Many leaders of neo Confederalo organizations, such as John Hurley, president of the Washington D.C. based Confederate Memorial Association, argue that the University is committing a wrong taking no action.

"It is a recrimination that Harvard would take us out of their view of history which would seem to be violating academic integrity. I'm always hoping that truth prevails," he says.

But other outsiders, like Princeton's noted Civil War historian Professor James McPhearson, argue just as strongly against the memorial.

"My own feeling is that it should not be done, that a lot of people who are Harvard alumni, or students at Harvard today, will regard it as something of an insult to memorialize those fought against the U.S. and for a society based on slavery and I can sympathize with [them]," he argues. "Often times saying both sides fought is an evasion of moral commitment to which side was on the right."

He goes on to criticize the efforts of many of the groups which push for Confederate memorials.

"Though they say it is reconciliation, the hidden agenda is to legitimize retroactively a cause for which Harvard alumni fought against. The University associated with the Northern cause, including Oliver Wendell Homes Jr., and it is an insult to the memory of these people to memorialize the men against whom they fought," he adds.

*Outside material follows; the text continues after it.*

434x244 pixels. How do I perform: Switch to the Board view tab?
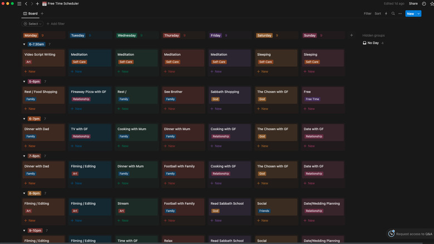pyautogui.click(x=31, y=13)
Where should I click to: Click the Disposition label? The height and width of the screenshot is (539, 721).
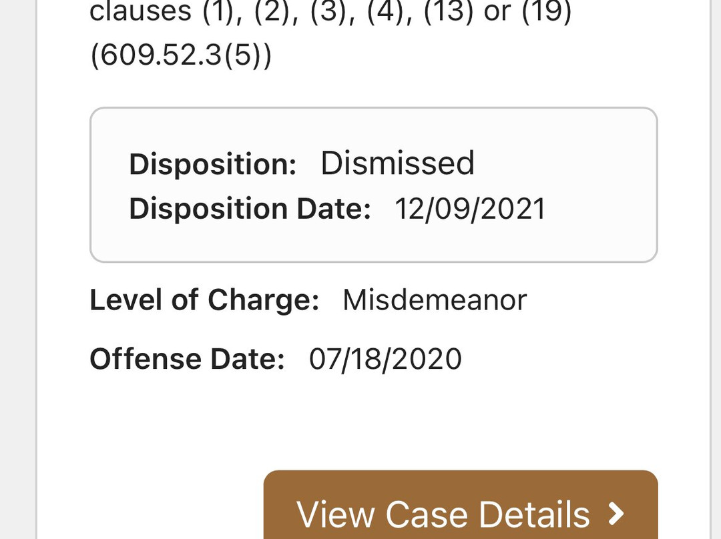tap(212, 164)
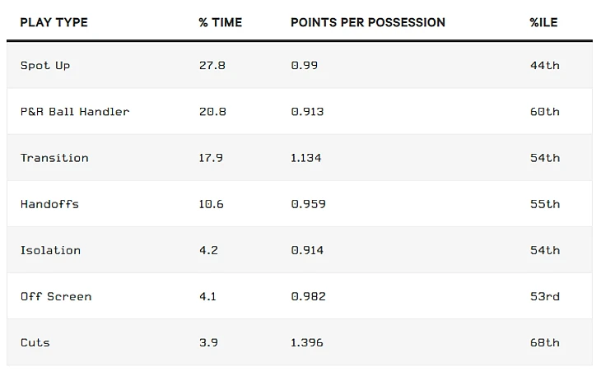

With regard to the memorial of the World War II German soldier McPhearson says, "It complicates the matter and makes the argument against [memorial proponents] weaker, but I suppose you could say 'two wrongs don't make a right.'"

The Future

Even if the memorial is eventually approved it will not be appearing immediately Officials say further research must be done to ensure the memorial's accuracy.

"If this [the memorial] is approved, it could take a long time to materialize because all the names would have to be verified, especially the Confederate dead," says Shapiro.